Contributor, The Volokh Conspiracy

Keith Eric Wood is being prosecuted for standing outside a Michigan courthouse and handing out a leaflet that discusses jury nullification. According to Michigan authorities, his leafletting (1) constitutes felony “obstruction of justice,” by “knowingly and intentionally giving the members of a . . . jury pool a pamphlet that encouraged the jurors to violate their oaths and directly contradicted the instructions the jurors would be given thereby tainting the entire jury panel,” and (2) “willfully attempt to influence the decision of a juror in a case [a misdemeanor] by argument or persuasion that was not a part of the proceedings in open court in the trial of the case” (even though the leaflet wasn’t referring to a particular case).

It seems to me that such speech is constitutionally protected, and that the prosecution therefore violates the First Amendment. One can debate whether jury nullification is good or bad for the legal system, but it’s clear that it’s not a crime for jurors to refuse to convict even when the jury instructions seem to call for a guilty verdict. So Wood is encouraging a jury to engage in legal — even if, in the view of some, harmful — conduct.

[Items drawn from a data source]
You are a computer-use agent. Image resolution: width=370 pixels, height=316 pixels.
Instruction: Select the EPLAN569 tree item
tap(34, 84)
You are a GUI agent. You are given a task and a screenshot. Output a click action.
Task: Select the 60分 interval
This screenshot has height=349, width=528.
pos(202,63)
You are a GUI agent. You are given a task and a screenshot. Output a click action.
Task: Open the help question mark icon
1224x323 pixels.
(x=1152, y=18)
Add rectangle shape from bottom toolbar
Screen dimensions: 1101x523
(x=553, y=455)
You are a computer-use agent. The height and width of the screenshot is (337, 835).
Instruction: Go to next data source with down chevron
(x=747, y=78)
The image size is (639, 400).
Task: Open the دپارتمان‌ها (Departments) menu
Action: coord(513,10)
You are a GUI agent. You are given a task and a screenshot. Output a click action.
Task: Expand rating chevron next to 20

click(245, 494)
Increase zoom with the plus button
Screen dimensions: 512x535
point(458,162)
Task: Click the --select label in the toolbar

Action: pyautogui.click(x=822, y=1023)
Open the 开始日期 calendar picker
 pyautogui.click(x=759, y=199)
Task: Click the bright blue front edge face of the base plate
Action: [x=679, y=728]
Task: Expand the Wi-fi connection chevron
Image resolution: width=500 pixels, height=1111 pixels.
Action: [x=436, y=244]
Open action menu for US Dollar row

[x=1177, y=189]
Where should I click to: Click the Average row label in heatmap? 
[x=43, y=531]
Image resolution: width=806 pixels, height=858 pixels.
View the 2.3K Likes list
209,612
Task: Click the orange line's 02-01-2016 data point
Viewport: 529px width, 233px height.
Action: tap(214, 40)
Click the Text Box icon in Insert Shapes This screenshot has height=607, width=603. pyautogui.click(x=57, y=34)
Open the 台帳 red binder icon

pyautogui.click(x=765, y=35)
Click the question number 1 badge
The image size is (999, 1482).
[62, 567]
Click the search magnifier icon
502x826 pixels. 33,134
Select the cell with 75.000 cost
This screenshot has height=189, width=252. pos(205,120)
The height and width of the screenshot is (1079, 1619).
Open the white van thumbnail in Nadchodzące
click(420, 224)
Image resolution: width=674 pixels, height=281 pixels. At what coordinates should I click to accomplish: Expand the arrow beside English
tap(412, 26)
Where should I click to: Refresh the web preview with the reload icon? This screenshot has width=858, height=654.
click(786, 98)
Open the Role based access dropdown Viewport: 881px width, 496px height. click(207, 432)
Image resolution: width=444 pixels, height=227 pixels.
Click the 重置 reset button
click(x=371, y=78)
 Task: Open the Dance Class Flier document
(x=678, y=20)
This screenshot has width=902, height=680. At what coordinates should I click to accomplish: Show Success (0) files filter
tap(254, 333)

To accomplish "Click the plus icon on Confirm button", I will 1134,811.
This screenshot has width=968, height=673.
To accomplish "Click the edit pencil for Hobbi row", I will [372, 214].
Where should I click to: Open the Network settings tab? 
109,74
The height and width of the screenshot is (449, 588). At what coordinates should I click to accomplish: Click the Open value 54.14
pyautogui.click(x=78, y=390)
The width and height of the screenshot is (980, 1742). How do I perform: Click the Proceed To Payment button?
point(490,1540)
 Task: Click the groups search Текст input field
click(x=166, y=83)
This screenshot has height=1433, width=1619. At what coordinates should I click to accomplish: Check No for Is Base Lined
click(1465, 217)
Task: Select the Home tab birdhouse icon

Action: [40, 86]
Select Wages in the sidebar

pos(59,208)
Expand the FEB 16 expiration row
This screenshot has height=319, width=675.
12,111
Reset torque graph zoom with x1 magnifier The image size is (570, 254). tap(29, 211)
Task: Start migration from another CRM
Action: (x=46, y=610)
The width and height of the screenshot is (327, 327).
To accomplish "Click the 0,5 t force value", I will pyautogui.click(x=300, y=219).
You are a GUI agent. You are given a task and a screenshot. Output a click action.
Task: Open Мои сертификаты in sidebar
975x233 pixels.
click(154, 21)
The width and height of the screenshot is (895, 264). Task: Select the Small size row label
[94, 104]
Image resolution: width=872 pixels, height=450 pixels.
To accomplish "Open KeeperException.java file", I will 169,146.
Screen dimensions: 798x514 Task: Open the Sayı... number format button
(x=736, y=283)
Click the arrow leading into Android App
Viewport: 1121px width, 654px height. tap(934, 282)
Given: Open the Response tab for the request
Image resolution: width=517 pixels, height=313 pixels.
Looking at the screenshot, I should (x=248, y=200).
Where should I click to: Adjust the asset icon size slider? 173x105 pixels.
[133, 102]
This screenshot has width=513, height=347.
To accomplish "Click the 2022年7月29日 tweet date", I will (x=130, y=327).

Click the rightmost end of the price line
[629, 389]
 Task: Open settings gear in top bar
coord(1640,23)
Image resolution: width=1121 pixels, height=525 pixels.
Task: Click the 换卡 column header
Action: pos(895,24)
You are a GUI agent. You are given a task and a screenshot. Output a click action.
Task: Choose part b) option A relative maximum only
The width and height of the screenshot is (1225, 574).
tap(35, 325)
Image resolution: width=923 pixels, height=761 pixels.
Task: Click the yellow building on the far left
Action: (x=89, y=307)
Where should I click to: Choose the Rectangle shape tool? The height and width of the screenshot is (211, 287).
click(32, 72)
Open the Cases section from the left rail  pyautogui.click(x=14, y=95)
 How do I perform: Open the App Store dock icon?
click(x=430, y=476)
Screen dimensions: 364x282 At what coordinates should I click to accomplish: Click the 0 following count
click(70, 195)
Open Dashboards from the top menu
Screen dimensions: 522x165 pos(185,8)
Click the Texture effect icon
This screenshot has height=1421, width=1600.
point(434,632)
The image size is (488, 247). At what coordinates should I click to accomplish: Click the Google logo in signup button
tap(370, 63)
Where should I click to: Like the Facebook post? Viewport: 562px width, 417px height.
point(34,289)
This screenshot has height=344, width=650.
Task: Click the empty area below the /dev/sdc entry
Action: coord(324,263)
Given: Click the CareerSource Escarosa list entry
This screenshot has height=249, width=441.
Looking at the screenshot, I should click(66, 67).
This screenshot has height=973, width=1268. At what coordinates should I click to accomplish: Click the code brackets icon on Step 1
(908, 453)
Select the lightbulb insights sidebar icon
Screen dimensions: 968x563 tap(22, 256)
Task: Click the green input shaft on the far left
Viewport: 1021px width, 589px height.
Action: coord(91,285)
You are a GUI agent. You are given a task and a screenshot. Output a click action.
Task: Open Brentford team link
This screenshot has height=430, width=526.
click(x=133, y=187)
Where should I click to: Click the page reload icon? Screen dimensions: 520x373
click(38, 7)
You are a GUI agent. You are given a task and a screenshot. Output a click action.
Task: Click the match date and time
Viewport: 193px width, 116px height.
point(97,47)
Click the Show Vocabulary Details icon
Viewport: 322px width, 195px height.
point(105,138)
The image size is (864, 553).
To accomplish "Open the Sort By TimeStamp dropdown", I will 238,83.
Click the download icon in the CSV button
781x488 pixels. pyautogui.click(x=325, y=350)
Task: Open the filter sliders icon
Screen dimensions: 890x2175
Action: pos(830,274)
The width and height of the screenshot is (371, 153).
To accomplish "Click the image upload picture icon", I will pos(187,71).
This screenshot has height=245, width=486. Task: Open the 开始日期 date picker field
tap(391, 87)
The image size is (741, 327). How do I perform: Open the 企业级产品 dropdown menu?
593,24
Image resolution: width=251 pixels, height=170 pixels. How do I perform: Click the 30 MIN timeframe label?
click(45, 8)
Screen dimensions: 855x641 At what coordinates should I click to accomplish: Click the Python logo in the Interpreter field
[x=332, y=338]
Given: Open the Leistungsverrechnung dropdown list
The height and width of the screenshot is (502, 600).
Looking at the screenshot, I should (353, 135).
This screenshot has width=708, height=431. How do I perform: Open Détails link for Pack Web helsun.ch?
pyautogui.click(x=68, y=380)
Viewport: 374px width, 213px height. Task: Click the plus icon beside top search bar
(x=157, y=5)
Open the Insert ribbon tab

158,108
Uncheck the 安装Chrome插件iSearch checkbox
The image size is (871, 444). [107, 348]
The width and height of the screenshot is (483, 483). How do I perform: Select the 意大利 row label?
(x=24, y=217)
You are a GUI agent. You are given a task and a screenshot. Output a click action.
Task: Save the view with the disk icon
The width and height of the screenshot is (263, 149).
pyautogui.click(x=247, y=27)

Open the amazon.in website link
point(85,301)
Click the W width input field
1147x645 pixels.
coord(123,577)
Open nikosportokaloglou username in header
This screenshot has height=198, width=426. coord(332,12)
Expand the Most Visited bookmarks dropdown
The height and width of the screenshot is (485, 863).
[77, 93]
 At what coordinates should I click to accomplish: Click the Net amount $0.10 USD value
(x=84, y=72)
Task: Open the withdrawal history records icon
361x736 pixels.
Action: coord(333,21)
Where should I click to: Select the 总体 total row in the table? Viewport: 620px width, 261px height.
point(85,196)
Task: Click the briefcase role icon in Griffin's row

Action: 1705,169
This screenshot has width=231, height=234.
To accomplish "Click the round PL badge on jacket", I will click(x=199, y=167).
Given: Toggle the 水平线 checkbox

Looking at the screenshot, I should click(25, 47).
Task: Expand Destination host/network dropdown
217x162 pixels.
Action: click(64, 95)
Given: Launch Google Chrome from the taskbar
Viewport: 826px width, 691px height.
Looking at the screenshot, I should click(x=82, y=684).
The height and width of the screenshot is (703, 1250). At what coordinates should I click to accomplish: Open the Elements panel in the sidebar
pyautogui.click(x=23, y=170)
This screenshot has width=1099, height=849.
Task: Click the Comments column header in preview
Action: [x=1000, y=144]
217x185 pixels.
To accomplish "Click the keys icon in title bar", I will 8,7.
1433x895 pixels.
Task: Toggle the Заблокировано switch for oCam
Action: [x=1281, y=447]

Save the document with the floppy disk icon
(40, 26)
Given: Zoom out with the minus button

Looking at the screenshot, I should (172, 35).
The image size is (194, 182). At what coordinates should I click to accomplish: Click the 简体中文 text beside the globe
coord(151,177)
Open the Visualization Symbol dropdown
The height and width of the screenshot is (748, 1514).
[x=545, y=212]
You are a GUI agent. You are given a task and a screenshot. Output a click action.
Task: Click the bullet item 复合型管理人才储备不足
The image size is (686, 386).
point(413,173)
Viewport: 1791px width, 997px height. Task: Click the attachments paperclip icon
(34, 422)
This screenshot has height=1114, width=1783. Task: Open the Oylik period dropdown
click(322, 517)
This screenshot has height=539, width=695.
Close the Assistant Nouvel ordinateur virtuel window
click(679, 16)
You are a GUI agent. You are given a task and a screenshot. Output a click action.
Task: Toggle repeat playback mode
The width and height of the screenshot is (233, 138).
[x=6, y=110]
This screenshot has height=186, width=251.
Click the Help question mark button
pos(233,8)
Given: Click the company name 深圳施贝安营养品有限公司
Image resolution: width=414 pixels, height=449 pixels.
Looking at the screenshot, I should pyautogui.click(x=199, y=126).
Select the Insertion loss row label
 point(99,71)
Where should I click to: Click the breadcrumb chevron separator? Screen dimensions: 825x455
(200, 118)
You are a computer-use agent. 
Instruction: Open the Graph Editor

Exercise requirements:
a. Answer these questions from the post on the jury nullification leaflet case:
(i) Where was Keith Eric Wood standing when he handed out the leaflet?
(ii) Is the obstruction of justice charge a felony or a misdemeanor?
(iii) Which constitutional amendment does the writer say the prosecution violates?
b. In the post on the jury nullification leaflet case, rewrite the part between "It seems to" and "harmful — conduct.", inclusive, changing "First Amendment" to "free speech guarantee".
c. Carry on the post about the prosecution of Keith Eric Wood past its final sentence.

Answers per task:
a.
(i) Outside a Michigan courthouse.
(ii) A felony.
(iii) The First Amendment.

b.
It seems to me that such speech is constitutionally protected, and that the prosecution therefore violates the free speech guarantee. One can debate whether jury nullification is good or bad for the legal system, but it’s clear that it’s not a crime for jurors to refuse to convict even when the jury instructions seem to call for a guilty verdict. So Wood is encouraging a jury to engage in legal — even if, in the view of some, harmful — conduct.

c.
Under Brandenburg v. Ohio (1969), even advocacy of criminal conduct is constitutionally protected unless it’s intended to and likely to cause imminent criminal conduct by the audience (as opposed to criminal conduct at some unspecified time in the future, see Hess v. Indiana (1973)). It follows that advocacy of noncriminal conduct would be at least as protected. And here Wood (and others like him) are simply encouraging noncriminal conduct at some unspecified time in the future — when there’s plenty of opportunity for counterspeech by the judge (a much more authoritative figure than Wood).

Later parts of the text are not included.